The idealistic DeBuin is caught in the middle, convinced a ‘lack of Christian feeling toward the Indian’ is at the root of the problem, and apparently unaware of his creed’s long history of cruelty committed against individuals, groups and even countries.

“Why are your people like that?” he asks Ke-Ni-Tay after finding a pinioned homesteader with charred feet and a dog’s tail sticking out of his mouth. “Why are they so cruel?” The Apache tracker is unapologetic about his brethren. “It’s how they are,” he replies. “Always been like that.”

Pressed further, Ke-Ni-Tay explains Ulzana has lost power while being kept in the reservation and needs to reinvigorate himself by ‘taking power’ from every man he kills. The more a man suffers, the more power Ulzana takes. “Here in this land, man must have power,” the tracker adds.

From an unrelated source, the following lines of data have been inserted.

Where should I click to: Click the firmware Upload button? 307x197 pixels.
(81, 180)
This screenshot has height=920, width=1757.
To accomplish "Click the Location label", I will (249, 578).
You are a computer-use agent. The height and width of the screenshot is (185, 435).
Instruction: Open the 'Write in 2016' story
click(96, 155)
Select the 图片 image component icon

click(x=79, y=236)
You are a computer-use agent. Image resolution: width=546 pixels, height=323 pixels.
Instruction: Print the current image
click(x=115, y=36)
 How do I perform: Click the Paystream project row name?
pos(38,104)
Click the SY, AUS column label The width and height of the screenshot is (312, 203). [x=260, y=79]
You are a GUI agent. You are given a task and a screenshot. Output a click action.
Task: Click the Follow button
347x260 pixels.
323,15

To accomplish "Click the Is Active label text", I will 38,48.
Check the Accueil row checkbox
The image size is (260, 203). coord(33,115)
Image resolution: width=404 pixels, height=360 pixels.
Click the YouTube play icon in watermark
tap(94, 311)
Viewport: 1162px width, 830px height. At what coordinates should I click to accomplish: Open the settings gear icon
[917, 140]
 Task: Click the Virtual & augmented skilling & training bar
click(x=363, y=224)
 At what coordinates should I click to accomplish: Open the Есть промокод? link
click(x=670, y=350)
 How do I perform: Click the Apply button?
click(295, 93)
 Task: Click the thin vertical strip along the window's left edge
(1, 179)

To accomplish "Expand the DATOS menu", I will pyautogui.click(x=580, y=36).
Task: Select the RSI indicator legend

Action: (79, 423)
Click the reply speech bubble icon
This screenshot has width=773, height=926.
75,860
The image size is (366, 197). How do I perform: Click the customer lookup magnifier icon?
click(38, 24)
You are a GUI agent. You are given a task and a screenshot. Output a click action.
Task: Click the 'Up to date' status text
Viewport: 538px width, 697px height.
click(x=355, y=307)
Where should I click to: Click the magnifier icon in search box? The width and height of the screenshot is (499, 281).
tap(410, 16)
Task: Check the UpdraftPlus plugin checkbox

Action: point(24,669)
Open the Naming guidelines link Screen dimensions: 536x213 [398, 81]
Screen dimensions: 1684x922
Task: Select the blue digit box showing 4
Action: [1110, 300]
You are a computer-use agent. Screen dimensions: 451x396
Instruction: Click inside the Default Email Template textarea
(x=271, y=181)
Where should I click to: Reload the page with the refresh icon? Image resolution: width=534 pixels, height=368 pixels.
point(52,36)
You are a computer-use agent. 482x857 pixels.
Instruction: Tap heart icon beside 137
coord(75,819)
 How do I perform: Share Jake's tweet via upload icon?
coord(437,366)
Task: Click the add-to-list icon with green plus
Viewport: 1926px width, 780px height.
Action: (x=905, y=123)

It’s an explanation, but not enough to satisfy the troopers’ growing thirst for blood. Soon they’re mutilating an Indian corpse, an act of barbarism that causes the outraged lieutenant to drag them off. The watching McIntosh offers a typically pithy observation.

“What bothers you, lieutenant,” he says, “is white men behaving like Indians. Kinda confuses the issue, don’t it?”

Ulzana’s Raid would have to be among the best Westerns of the 70s. You can find a Vietnam War allegory hiding within if you want, but I just think of it as a supremely tense slice of cat and mouse nihilism.